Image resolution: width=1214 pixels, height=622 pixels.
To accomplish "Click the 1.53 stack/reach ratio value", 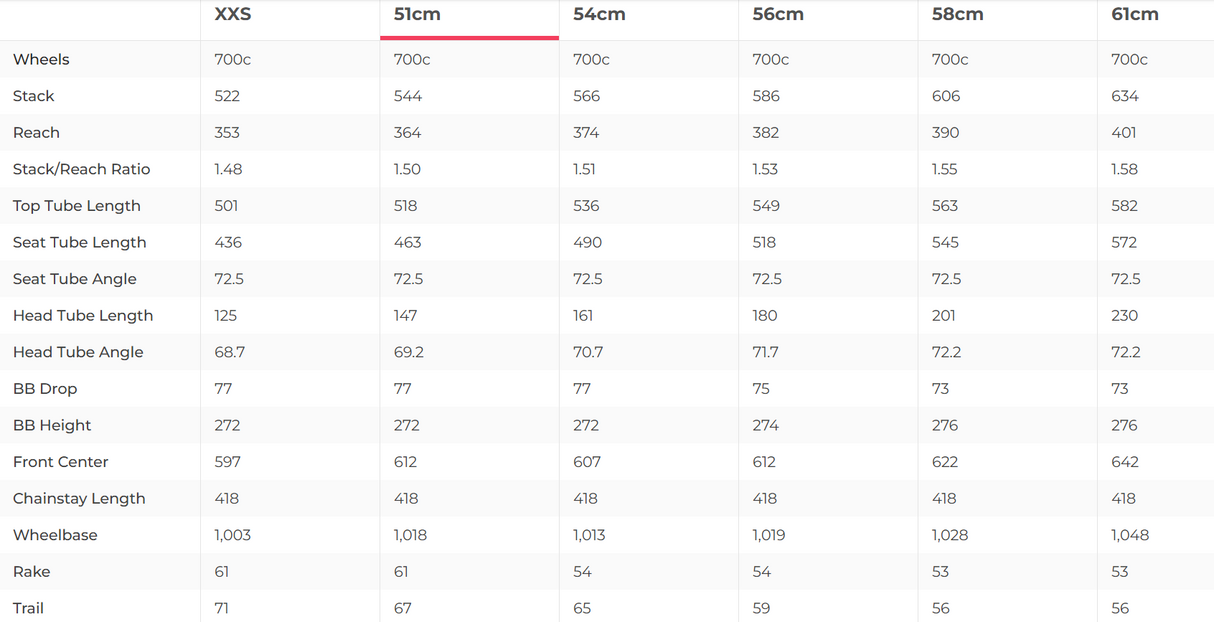I will [x=765, y=170].
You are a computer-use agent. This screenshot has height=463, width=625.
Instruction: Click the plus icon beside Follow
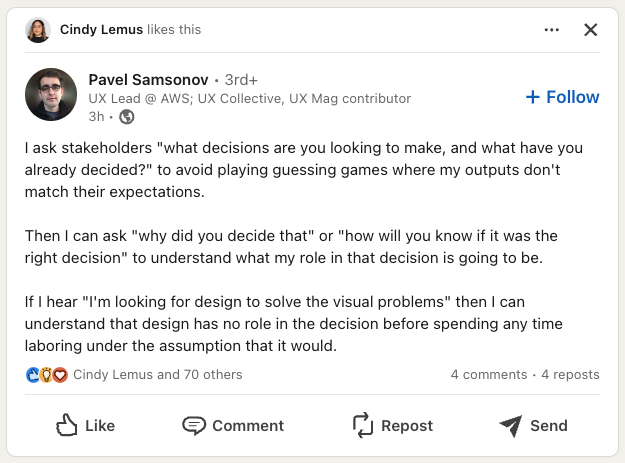[x=532, y=97]
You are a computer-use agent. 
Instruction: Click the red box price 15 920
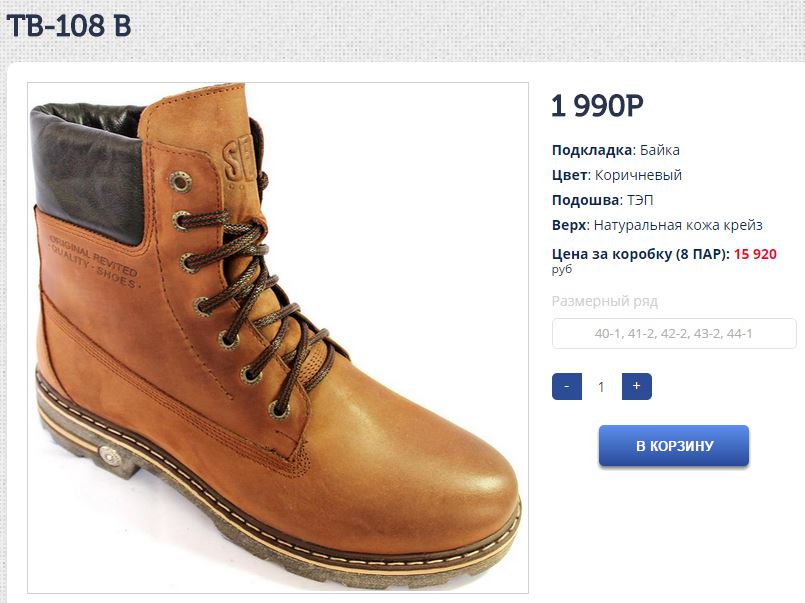[x=755, y=254]
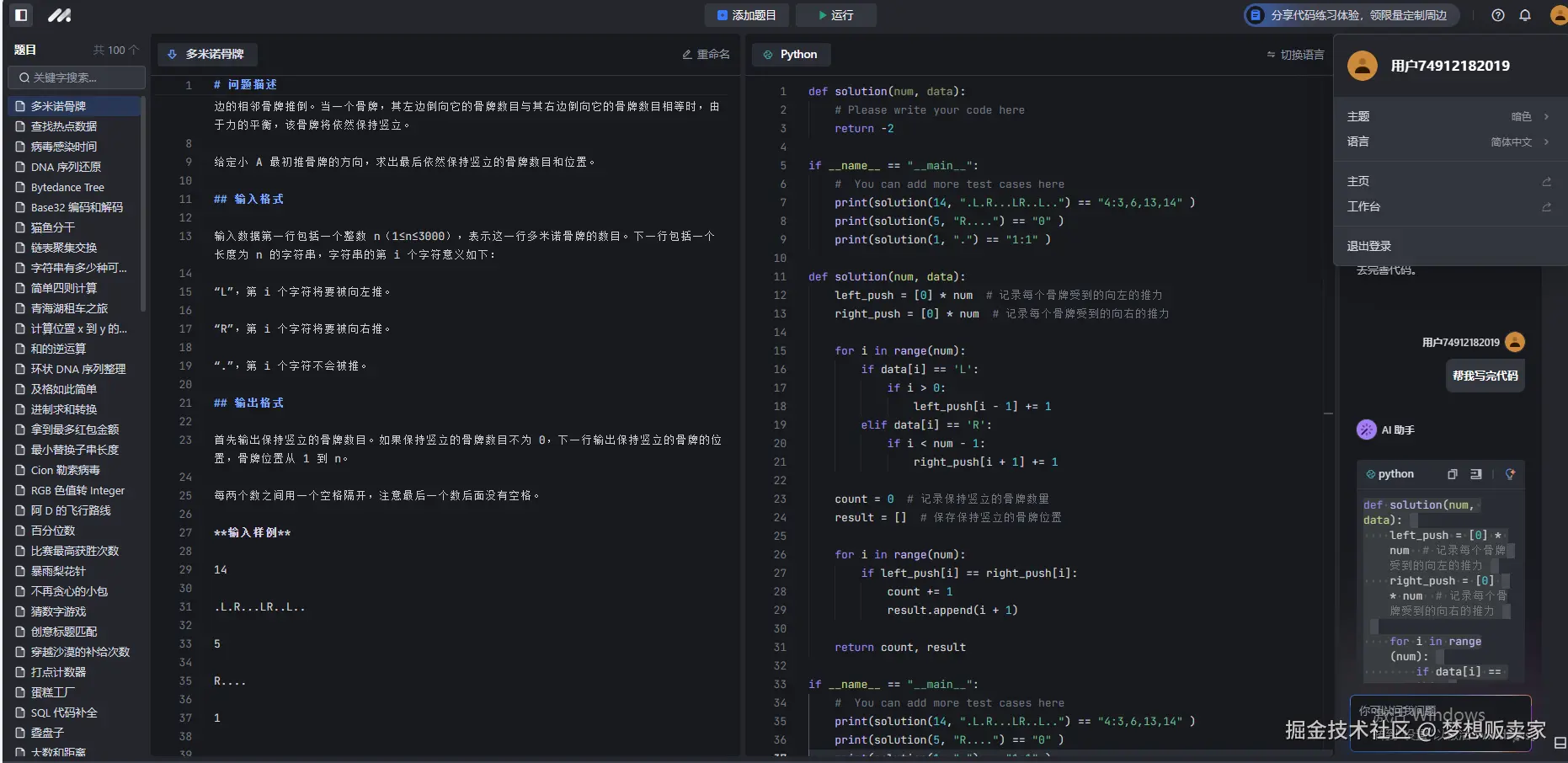
Task: Select 工作台 from the user menu
Action: (1363, 206)
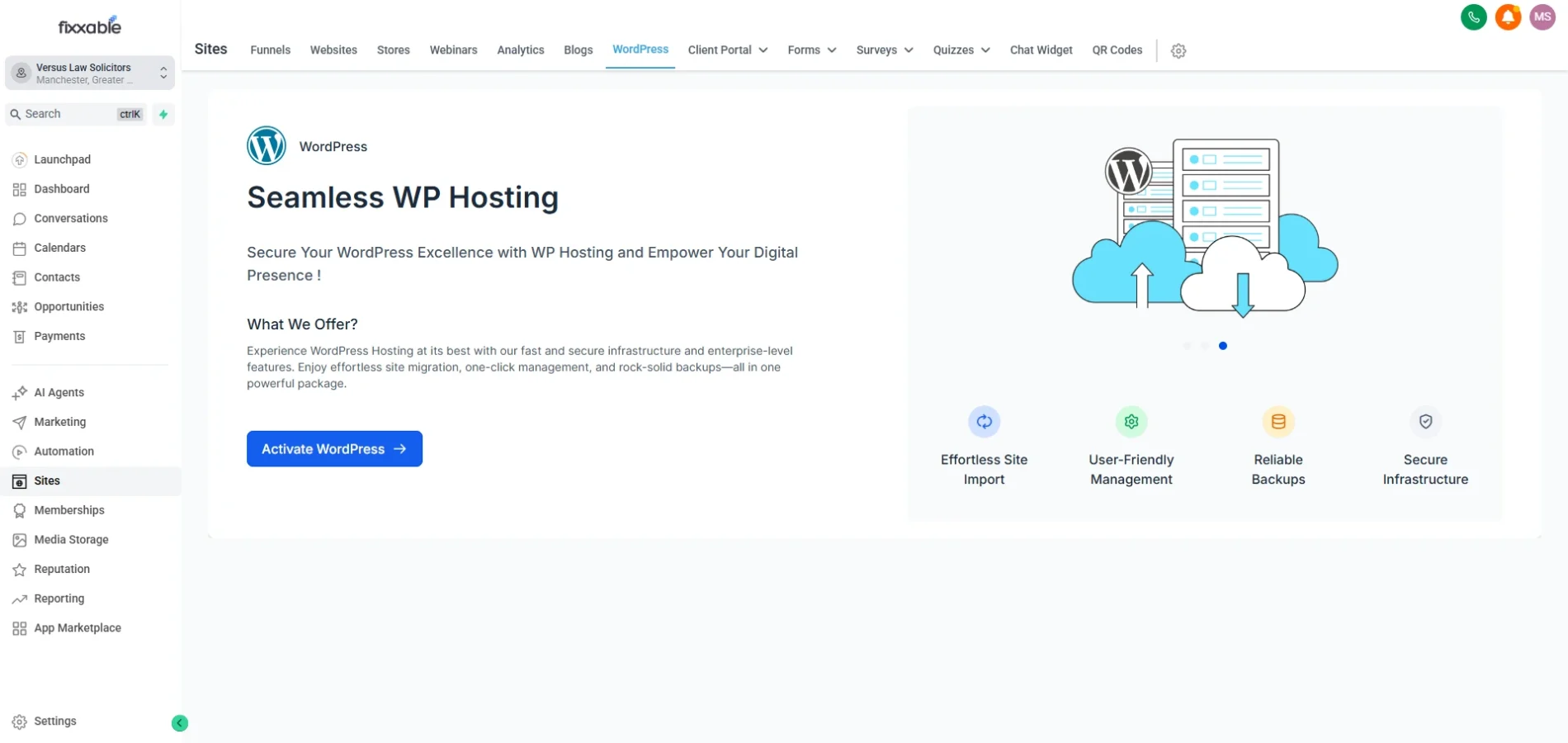Viewport: 1568px width, 743px height.
Task: Click the Activate WordPress button
Action: (x=334, y=448)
+===+
• Task:
Please return each line from the rows above that contains the string "Instruction". Case matters.

• Answer in full:
Instruction: Click the plus icon beside Follow
Instruction: Click the red box price 15 920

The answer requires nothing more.